Our Community History
As we reflect on the current FACE of Saint Olaf School, we can't help but notice that our FACE acronym has been there from the very beginning. We've been building on it for 60 years. The Faith in our face began with the recognition of a great need for a church in South Davis County to serve the small Catholic Christian community that was forced to travel to SLC or Ogden for Mass. The original 3 Father's assigned here first established Saint Olaf as a Mission. They traveled throughout Davis County in a mobile trailer Chapel teaching, serving, and bringing Mass to this community. The name of the Viking king and patron saint of Norway, was selected by Bishop Duane G. Hunt in recognition of the Scandinavian residents of Utah.
The faithful service of these original Father's and those that followed lead to the C in community, which had become large enough to require a parish to gather. On September 1, 1949, the mission of Saint Olaf became a parish. Several properties were purchased and were outgrown as our community thrived. On March 20, 1955, Father John J. Sullivan purchased a house and 5 acres of land at 1795 Orchard Drive for the future church and school. Those here at the time say it was with great faith that the community pushed forward as they were not exactly "welcomed" in this area and even had to purchase the property under a private citizen name and not as a church. Another story illustrates the quick thinking of Father Robert Pollock who saved the property from being divided in half by the city by placing the church in its current spot on the edge of 1800 South, forcing a curve in the road as the property remained mostly intact.

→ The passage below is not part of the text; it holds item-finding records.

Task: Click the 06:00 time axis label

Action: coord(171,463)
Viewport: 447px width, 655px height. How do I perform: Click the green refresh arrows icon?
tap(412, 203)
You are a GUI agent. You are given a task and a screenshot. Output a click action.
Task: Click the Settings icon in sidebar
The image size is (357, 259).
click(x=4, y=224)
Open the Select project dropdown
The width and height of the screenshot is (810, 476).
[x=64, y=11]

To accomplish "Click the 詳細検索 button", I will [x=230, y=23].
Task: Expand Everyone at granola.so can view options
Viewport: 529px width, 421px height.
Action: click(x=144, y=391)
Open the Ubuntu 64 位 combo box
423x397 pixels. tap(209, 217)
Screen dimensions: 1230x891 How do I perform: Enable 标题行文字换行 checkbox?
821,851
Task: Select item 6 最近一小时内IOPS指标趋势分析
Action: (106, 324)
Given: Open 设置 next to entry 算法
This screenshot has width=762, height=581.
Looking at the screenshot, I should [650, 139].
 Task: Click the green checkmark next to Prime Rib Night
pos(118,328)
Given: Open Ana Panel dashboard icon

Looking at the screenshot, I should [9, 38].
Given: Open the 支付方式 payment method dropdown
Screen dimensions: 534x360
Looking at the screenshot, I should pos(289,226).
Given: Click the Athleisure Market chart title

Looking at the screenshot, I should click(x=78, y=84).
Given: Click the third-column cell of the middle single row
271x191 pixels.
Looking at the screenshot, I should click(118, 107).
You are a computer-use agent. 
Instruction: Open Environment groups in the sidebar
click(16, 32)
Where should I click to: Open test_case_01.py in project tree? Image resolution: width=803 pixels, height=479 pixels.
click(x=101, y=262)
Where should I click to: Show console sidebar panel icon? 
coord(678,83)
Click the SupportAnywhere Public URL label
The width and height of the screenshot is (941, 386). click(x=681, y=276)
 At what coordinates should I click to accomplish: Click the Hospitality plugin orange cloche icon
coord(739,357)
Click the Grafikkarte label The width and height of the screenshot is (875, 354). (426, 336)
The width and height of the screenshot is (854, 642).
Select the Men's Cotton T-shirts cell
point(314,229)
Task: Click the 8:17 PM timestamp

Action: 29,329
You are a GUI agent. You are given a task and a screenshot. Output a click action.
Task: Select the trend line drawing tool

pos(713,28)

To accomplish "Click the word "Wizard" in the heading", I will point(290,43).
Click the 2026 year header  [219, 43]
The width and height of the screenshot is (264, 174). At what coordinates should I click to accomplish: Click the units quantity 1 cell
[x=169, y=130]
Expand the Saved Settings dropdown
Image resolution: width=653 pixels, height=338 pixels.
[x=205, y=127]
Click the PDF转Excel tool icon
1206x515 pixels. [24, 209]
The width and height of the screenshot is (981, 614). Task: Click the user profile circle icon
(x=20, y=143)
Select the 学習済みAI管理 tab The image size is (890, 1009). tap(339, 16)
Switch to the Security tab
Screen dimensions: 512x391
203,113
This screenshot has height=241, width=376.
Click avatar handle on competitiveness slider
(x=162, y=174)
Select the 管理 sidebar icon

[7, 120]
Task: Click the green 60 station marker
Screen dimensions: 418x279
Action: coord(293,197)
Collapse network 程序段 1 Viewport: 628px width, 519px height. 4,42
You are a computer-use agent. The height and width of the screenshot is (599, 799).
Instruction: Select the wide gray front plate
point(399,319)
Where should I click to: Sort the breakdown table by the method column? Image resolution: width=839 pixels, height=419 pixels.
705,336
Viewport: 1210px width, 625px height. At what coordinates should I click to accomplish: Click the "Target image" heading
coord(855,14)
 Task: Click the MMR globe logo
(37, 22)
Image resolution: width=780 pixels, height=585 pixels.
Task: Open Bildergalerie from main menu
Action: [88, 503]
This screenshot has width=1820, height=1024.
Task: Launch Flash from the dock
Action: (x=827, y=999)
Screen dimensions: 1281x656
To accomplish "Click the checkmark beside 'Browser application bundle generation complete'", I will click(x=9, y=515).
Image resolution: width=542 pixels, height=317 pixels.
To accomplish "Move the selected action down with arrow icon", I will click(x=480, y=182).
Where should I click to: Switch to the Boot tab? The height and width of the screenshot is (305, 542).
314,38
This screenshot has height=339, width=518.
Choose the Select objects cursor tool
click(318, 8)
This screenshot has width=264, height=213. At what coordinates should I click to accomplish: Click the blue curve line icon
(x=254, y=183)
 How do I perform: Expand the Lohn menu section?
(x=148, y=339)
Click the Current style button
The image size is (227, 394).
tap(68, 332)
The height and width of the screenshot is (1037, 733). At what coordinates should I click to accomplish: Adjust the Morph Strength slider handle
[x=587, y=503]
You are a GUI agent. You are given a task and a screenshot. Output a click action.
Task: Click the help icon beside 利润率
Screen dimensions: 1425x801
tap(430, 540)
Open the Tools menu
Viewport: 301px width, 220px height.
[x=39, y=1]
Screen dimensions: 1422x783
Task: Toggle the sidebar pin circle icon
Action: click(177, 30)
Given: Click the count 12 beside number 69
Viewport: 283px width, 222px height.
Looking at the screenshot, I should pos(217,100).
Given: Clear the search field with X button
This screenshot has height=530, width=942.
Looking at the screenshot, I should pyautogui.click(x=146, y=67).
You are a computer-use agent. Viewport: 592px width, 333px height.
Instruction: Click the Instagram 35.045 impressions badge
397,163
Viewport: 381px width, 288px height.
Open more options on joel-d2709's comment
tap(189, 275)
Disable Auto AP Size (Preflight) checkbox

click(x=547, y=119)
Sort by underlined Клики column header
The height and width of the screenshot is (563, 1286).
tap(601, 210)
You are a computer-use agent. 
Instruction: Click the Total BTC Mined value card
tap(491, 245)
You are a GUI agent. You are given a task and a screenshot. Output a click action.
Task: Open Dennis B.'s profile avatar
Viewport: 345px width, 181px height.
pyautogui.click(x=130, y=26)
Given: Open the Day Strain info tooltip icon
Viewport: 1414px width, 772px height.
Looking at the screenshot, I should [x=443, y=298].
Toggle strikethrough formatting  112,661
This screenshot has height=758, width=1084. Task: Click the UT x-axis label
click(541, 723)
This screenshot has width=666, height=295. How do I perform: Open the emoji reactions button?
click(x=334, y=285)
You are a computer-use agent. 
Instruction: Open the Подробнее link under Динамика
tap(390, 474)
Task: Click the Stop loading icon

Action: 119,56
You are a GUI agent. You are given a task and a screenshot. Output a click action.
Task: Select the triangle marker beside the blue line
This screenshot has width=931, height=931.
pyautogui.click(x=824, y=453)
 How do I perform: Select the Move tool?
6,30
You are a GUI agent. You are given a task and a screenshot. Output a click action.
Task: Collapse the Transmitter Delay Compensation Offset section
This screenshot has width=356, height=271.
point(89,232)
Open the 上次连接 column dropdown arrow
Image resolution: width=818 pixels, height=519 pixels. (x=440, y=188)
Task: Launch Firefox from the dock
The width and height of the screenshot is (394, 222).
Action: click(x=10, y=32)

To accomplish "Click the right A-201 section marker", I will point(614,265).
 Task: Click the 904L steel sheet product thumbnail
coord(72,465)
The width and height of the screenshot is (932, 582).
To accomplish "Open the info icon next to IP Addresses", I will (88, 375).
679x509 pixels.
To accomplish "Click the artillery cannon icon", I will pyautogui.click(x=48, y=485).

The A in academics was also a part of the original community of Saint Olaf as they sought a place for their children to grow, learn, and flourish in a protected environment where they could build on their faith and learn to serve. On March 14, 1959, the ground was broken for the current school building that served as both church and school for almost 20 years. Three Sisters from the Daughters of Charity of Saint Vincent DePaul arrived in Bountiful to teach in the fall of 1960. The school opened with five grades and a kindergarten, staffed by two teaching Sisters and three lay teachers. During the following three years, grades six, seven and eight were added. While there are no sisters associated with the school at the present time, their founding charism of service continues to be a primary value of the school's mission.